A bleeding general was squeezed onto a boda boda. What are we on?

Author: Daniel K Kalinaki. PHOTO/FILE. 

This column is for Ugandans. Relatives, friends and in-laws please read the super smart Karoli Ssemogerere on the next page, or move on to the magazine. Family members, close the door, pull chairs, and sit down; we need to talk.

 I want us to, even momentarily, forget the things that make us different: tribe, political party, level of education, income status, et cetera; let’s for just a moment, be just Ugandans, regardless of who born us. 

 So, as you all know, some people tried to kill Gen Katumba Wamala on Tuesday. He survived with injuries, but his daughter and driver did not make it. Is it not time to ask if lessons have been learnt?

 First, in the last six years motorcycle-riding assassins have shot and killed a leading state prosecutor, an MP, an assistant Inspector General of Police and a handful of religious leaders. The style is eerily similar but we don’t know if it is the same assassins, or a case of shoot one, get to shoot two free. We don’t know because despite several arrests, none of the cases has been fully solved.

 We still don’t know how many boda bodas we have, who owns them, who rides them, and how to find any that might be of interest in a criminal investigation. We have installed CCTV cameras across the city but it is still common to find motorcycles without licence plates and  vehicles whose licence plates change by the day. There are more loose guns than bu  loose 50ks in this town!

 It is as if we have a snake in the house that has bitten a few children but we return to the same house to sleep every night, until another one bites the dust. Then we huddle around the victim, ruefully shake our heads and noisily suck on saliva as we ruminate the latest conspiracy theory involving big people in government.

 Secondly, we have invested a lot of money in our police force. They have more cars, better offices and very hi-tech ways of listening in to most of our conversations. Kira Road Police Station is less than three kilometres from where Gen Wamala was shot. So why did it take almost half an hour for the police to arrive – precious time in which the assailants rode off and the crime scene was interfered with?

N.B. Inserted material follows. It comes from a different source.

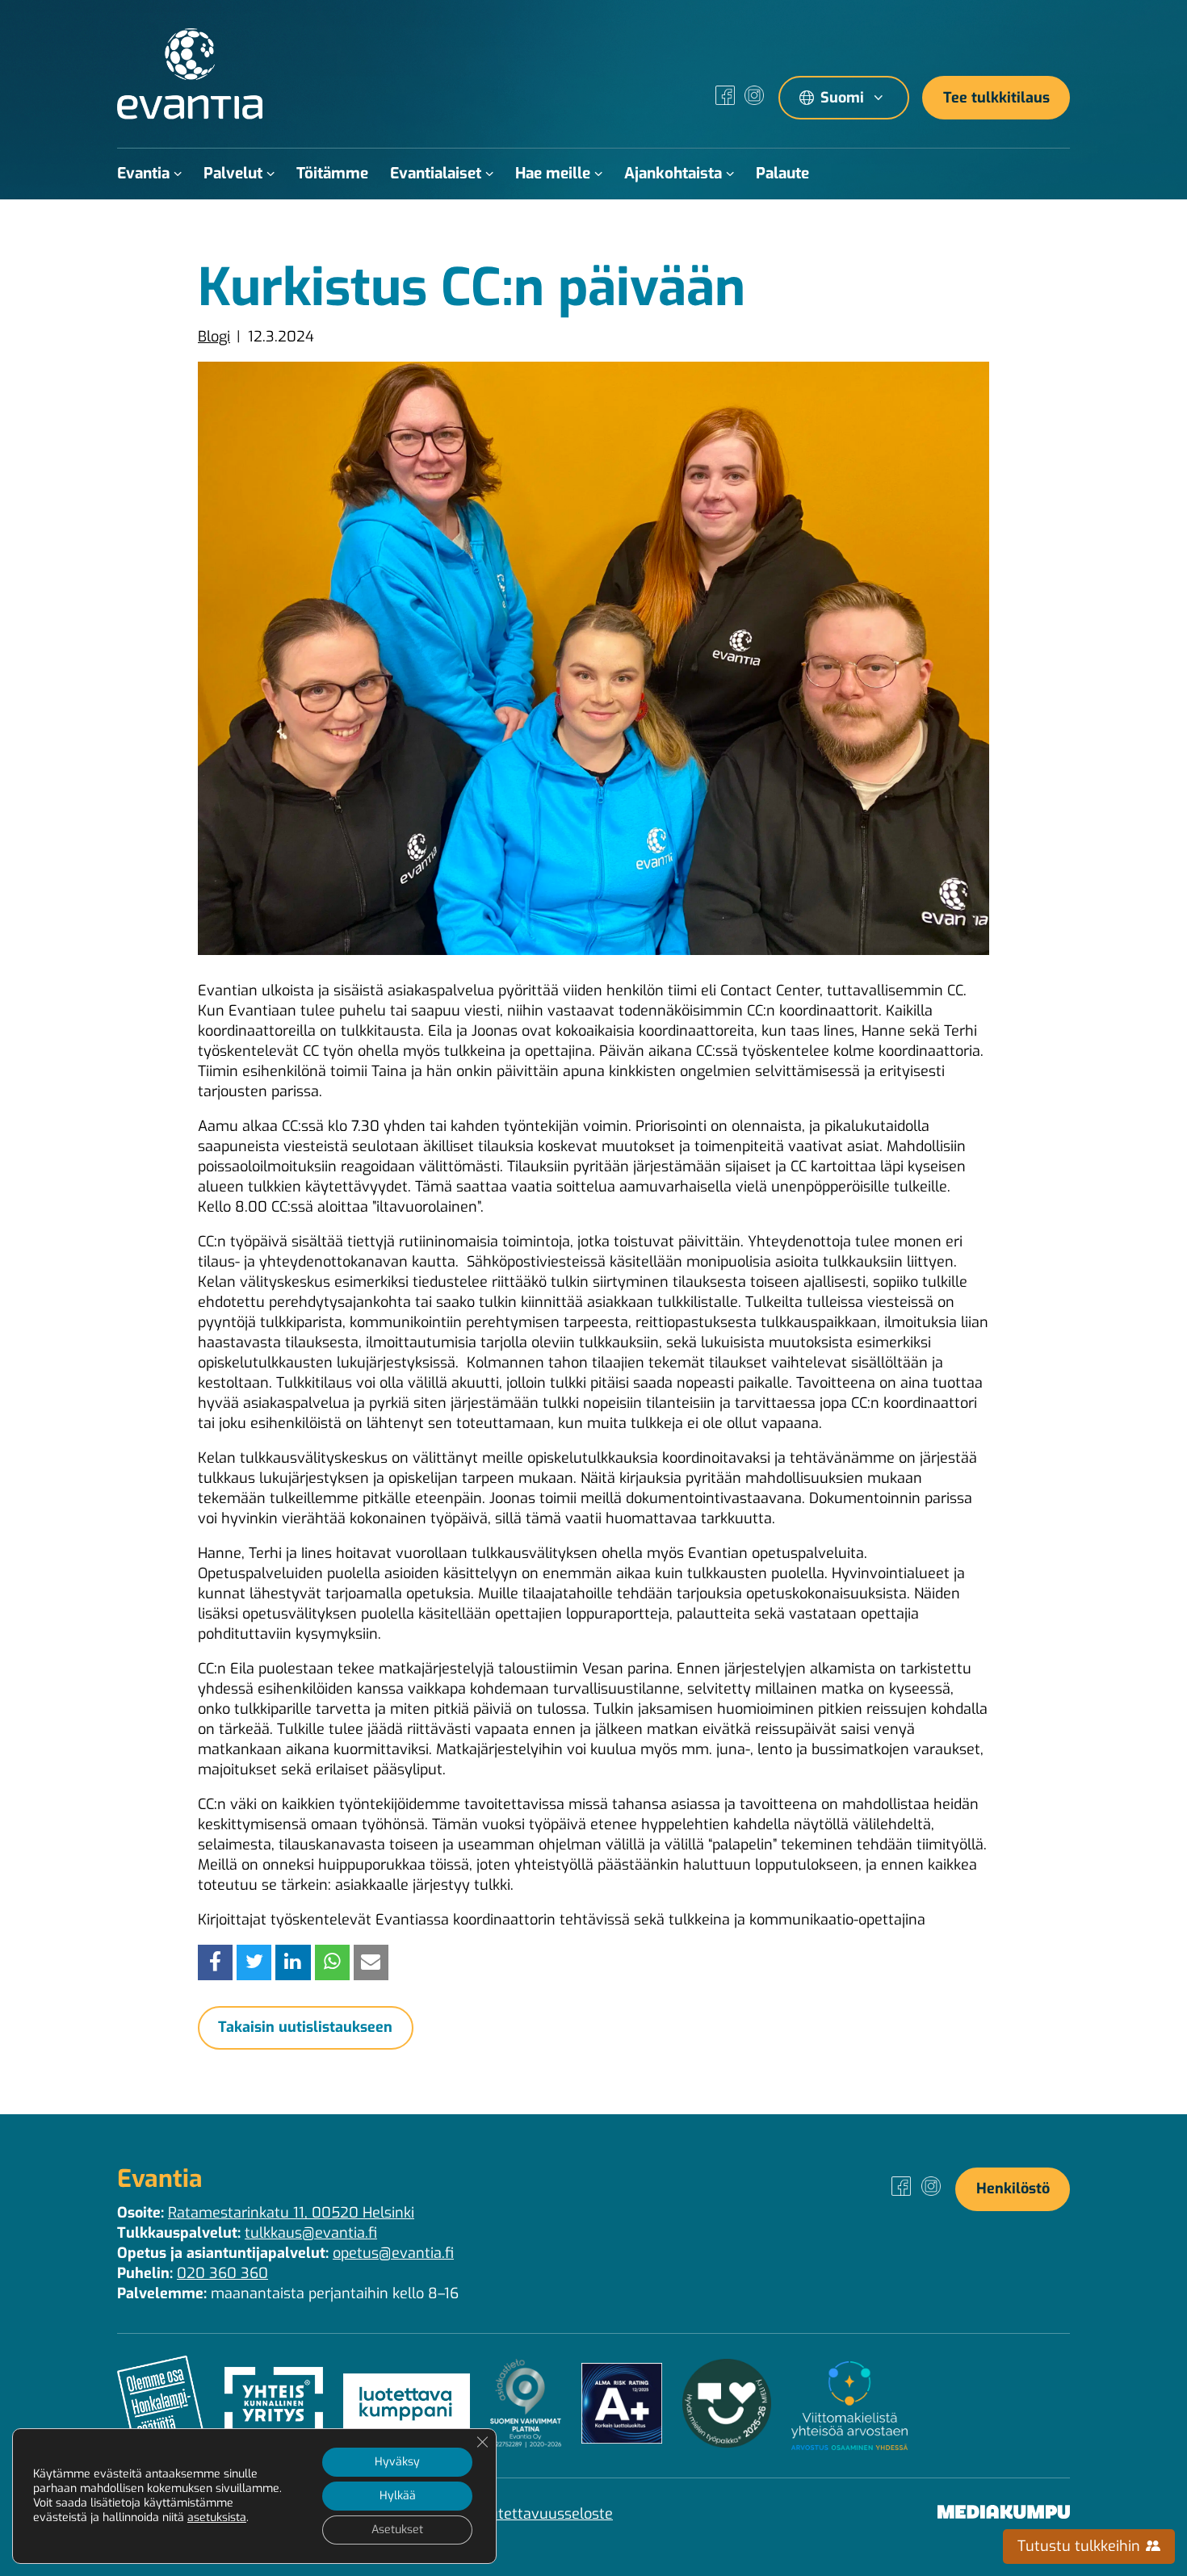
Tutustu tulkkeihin (1080, 2546)
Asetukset (397, 2529)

 When there are political disturbances we see strange men in civilian attire turning up with assault rifles. Some of them have been seen stopping in unmarked vehicles, dragging some hapless youth off the street, and disappearing them. Who are they and when do they use some of their camouflage and commando skills to pick up the really bad guys?

 Then there was the sight, my people, of Gen Wamala being squeezed onto a motorcycle, pressed between the rider and his guard, to be rushed to hospital. He is lucky his injuries did not hinder his movement, but what a sad sight! 

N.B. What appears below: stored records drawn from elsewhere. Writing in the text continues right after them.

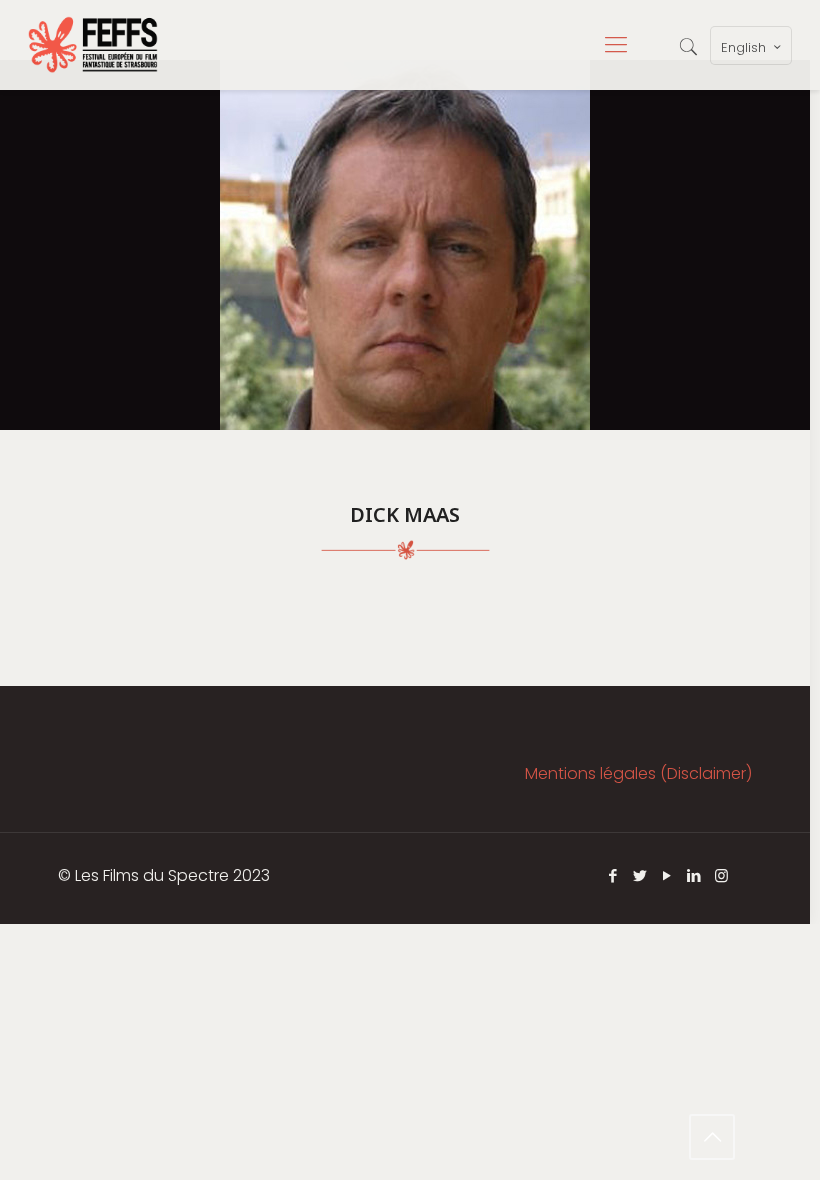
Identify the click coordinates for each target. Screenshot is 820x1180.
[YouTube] (667, 875)
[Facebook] (613, 875)
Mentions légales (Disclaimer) (638, 773)
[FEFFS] (93, 45)
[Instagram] (721, 875)
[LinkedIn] (694, 875)
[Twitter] (640, 875)
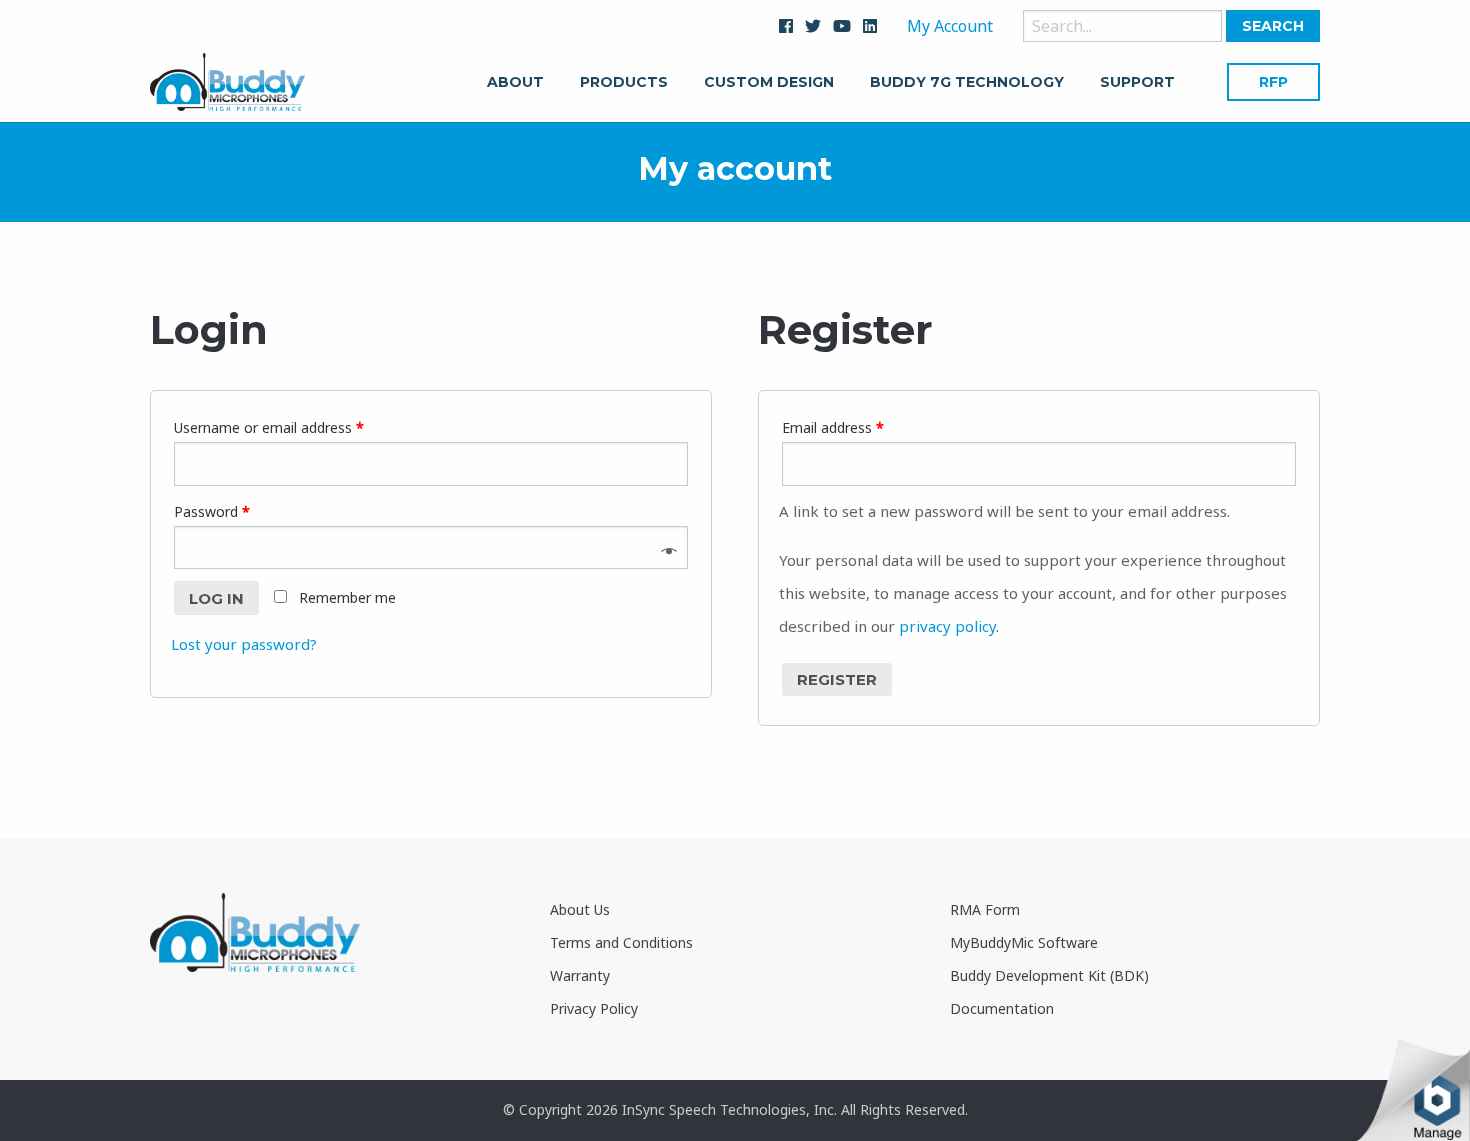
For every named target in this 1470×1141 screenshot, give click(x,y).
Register (837, 679)
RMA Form (985, 909)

 There was no ambulance with a trained crew to administer first-aid to the victims and stabilise them before transferring them to hospital. I want us to remember this the next time you meet those busy bodies with lead cars and incessant sirens driving on the wrong side of the road.

 A general, cabinet minister, and former chief of defence forces bleeding on a boda boda? What are we on? And to have him taken, not to Mulago National Referral Hospital, but to a small private facility farther away? We are on what?

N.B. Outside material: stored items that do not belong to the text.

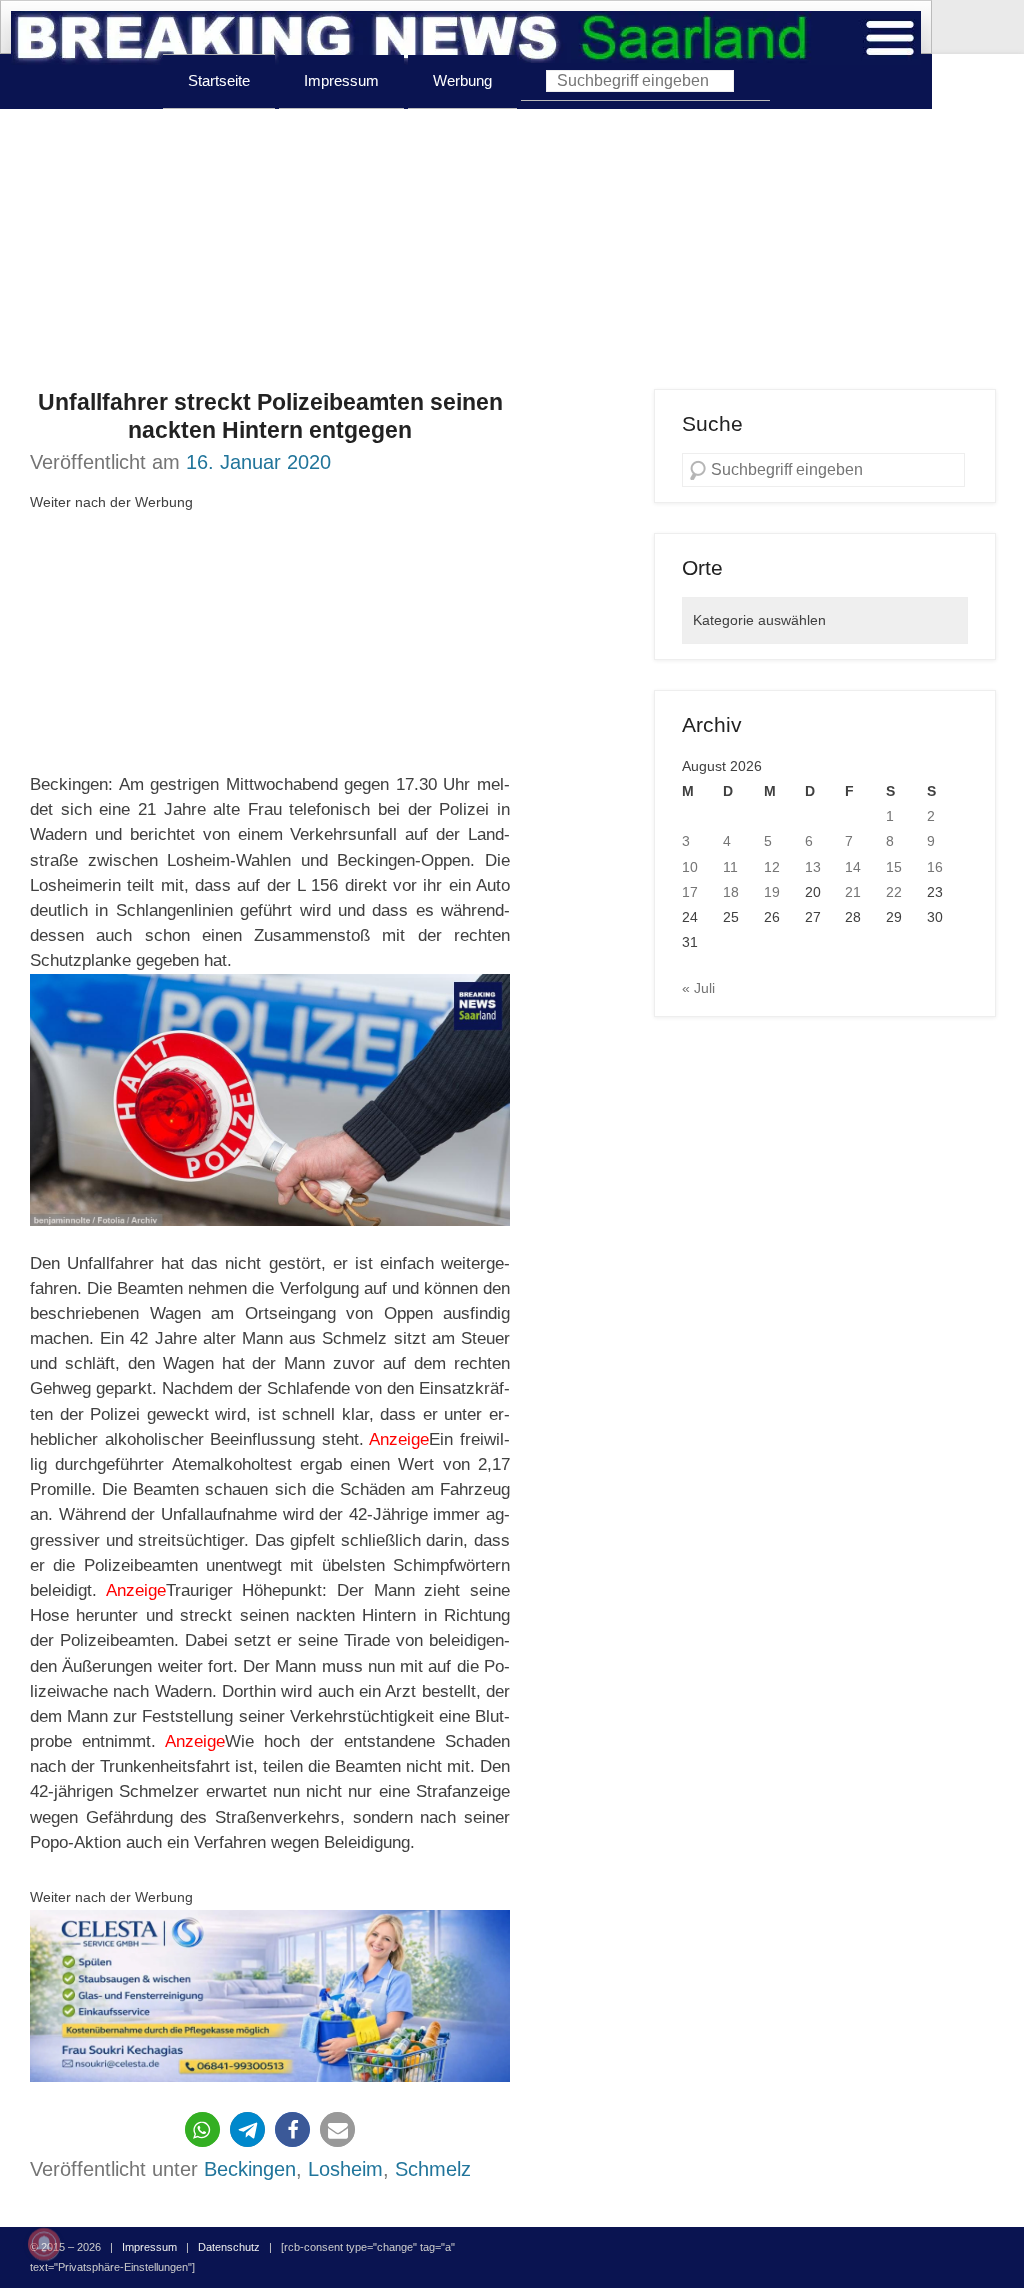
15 (894, 867)
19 (772, 892)
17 (690, 892)
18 (731, 892)
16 (935, 867)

 Finally, as this column has previously noted, Gen Wamala is low-key and shuns the razzmatazz of those newly introduced to power. But shouldn’t he, at least, be entitled to a hard-skin vehicle, even one from the frequently updated First Fleet?

 Gen James Kazini was “killed” by a 55-kilogramme woman in a Namuwongo bedsitter while the man who replaced him as Chief of Defence Forces, Gen Aronda Nyakairima died “oba how?!” on a trip abroad. If Tuesday’s hit had been successful it would have meant that the last three army commanders would all have died in a sudden, dramatic and even inexplicable manner.

 If we are honest enough to “beat a torch in our hearts” we will see that something has gone very seriously wrong.

Mr Kalinaki is a journalist and  poor man’s freedom fighter.